**WORK ORDER**: In the material below, find each line with the word "Bookmark" and copy it.

**DATA TO EXAMINE**:
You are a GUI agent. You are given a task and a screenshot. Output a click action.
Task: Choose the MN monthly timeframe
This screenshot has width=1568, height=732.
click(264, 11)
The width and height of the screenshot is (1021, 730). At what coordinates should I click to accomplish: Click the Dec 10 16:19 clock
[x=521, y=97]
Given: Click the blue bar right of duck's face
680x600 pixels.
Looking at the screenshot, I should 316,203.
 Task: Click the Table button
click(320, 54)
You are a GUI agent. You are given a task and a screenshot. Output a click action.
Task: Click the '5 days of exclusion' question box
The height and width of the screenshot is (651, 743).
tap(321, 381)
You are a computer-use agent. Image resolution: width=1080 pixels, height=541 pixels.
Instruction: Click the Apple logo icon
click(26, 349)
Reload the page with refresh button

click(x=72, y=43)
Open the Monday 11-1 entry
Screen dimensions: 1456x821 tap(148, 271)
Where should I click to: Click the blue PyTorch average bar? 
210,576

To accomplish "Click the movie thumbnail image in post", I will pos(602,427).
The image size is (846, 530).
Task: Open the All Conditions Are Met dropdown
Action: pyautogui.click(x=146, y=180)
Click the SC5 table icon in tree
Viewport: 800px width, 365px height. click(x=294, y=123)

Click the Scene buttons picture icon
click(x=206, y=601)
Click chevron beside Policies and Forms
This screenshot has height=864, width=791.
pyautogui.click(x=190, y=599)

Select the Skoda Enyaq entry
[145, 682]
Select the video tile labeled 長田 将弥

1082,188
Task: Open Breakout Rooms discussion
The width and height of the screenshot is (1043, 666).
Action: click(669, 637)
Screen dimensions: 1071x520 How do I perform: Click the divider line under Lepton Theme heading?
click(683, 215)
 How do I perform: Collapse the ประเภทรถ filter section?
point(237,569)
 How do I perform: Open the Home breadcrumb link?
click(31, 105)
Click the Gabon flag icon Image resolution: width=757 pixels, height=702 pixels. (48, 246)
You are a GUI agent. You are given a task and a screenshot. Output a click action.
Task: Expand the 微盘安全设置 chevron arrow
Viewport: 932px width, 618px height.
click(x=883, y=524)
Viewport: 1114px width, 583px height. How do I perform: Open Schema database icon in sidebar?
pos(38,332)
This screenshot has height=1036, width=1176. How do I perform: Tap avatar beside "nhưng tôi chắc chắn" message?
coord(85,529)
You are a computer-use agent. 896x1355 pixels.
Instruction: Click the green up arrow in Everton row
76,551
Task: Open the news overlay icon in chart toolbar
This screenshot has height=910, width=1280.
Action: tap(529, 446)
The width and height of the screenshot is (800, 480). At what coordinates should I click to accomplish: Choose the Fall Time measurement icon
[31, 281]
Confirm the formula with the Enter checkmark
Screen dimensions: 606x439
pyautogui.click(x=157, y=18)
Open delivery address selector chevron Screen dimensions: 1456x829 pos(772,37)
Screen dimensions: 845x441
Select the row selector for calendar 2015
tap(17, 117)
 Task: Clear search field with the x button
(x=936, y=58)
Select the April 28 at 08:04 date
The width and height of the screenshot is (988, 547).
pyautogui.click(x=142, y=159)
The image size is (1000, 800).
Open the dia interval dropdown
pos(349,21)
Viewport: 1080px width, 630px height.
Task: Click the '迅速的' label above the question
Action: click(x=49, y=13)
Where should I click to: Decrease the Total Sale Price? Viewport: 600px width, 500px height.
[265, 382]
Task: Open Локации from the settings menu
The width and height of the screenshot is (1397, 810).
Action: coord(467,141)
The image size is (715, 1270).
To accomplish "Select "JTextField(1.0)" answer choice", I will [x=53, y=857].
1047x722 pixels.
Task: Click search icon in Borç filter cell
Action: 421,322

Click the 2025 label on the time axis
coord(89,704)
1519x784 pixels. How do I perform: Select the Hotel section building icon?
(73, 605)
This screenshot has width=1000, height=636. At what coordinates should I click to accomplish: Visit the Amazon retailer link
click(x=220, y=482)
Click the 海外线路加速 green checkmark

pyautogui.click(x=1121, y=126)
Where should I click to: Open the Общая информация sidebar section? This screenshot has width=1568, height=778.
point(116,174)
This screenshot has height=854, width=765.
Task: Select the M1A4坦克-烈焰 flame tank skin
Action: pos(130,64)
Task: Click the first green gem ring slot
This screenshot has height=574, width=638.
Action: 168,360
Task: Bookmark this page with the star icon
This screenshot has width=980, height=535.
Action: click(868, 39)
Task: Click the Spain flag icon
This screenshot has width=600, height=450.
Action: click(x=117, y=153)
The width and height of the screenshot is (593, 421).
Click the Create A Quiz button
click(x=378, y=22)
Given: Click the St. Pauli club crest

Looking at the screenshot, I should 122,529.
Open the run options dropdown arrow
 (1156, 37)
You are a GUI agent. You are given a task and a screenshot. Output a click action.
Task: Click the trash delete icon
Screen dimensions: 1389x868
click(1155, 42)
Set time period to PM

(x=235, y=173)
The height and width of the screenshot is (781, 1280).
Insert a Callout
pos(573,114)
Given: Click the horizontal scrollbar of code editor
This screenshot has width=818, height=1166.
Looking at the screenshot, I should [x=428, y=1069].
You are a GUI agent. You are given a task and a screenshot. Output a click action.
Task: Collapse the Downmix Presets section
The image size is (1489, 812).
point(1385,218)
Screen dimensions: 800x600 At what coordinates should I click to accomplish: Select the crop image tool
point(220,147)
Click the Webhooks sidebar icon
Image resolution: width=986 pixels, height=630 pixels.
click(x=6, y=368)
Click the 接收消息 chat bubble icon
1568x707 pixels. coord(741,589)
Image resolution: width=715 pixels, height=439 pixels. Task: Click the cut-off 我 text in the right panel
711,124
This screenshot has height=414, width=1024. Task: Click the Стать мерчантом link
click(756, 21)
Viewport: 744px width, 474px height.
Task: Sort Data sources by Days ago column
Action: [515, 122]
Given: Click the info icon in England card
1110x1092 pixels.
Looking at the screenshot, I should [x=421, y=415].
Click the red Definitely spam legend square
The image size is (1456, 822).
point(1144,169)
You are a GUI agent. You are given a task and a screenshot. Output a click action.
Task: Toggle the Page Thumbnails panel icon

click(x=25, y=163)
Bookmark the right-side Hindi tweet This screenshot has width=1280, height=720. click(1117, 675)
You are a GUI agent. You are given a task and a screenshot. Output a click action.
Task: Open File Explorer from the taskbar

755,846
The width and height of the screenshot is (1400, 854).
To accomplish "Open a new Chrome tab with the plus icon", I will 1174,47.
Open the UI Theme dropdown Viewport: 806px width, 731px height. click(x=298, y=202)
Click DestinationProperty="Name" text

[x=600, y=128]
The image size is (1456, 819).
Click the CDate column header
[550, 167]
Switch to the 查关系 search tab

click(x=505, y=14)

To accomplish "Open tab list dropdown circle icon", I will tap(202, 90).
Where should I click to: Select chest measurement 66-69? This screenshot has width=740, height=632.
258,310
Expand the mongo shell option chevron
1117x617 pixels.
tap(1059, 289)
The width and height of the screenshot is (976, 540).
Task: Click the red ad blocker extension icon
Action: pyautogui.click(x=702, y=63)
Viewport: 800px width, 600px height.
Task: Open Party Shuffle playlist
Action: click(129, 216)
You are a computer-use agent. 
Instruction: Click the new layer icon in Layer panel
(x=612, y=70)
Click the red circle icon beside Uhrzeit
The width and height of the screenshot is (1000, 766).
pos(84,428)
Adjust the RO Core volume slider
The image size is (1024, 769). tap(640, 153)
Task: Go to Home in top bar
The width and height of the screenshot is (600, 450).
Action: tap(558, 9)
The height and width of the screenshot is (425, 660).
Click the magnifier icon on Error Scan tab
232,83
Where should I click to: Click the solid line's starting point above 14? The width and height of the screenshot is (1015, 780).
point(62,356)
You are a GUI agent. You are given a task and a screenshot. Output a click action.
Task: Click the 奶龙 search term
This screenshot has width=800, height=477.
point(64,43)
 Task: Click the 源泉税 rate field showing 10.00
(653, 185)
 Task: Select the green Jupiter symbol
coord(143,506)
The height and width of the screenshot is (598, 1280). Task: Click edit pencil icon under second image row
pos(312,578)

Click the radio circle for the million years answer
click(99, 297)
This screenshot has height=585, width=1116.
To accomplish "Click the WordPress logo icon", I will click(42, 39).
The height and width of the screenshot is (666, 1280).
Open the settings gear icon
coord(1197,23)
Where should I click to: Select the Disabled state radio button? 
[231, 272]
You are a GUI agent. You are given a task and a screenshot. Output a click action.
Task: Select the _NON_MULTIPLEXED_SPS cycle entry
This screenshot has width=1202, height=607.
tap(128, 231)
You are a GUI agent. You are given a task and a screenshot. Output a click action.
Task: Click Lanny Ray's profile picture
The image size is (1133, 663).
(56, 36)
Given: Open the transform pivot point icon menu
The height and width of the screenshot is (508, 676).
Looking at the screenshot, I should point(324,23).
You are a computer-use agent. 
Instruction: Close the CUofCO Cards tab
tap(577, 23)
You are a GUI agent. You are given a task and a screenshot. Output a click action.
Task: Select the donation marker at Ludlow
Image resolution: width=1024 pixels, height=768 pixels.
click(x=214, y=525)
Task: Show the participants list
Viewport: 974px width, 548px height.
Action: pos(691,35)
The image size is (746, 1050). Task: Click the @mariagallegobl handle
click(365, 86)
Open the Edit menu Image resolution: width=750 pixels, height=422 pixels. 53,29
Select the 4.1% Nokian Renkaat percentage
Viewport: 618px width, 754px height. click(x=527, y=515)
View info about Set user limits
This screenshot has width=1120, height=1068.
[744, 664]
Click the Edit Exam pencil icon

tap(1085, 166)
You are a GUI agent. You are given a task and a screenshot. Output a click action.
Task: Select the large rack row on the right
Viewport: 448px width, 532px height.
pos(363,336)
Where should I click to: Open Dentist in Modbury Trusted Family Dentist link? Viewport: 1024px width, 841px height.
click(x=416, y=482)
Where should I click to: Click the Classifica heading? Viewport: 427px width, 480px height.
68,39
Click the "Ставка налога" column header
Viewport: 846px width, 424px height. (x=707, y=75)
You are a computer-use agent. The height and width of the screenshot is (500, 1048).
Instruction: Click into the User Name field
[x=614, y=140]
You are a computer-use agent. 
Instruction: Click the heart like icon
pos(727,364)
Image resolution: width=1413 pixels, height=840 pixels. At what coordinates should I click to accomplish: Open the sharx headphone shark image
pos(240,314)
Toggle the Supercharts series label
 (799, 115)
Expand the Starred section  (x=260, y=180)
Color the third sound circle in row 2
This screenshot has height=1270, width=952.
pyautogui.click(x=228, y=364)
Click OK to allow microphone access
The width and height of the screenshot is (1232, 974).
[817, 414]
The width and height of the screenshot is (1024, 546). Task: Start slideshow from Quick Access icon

**ANSWER TO THE PROBLEM**:
Task: Bookmark this page with the star icon
Bookmark the right-side Hindi tweet This screenshot has width=1280, height=720. click(1117, 675)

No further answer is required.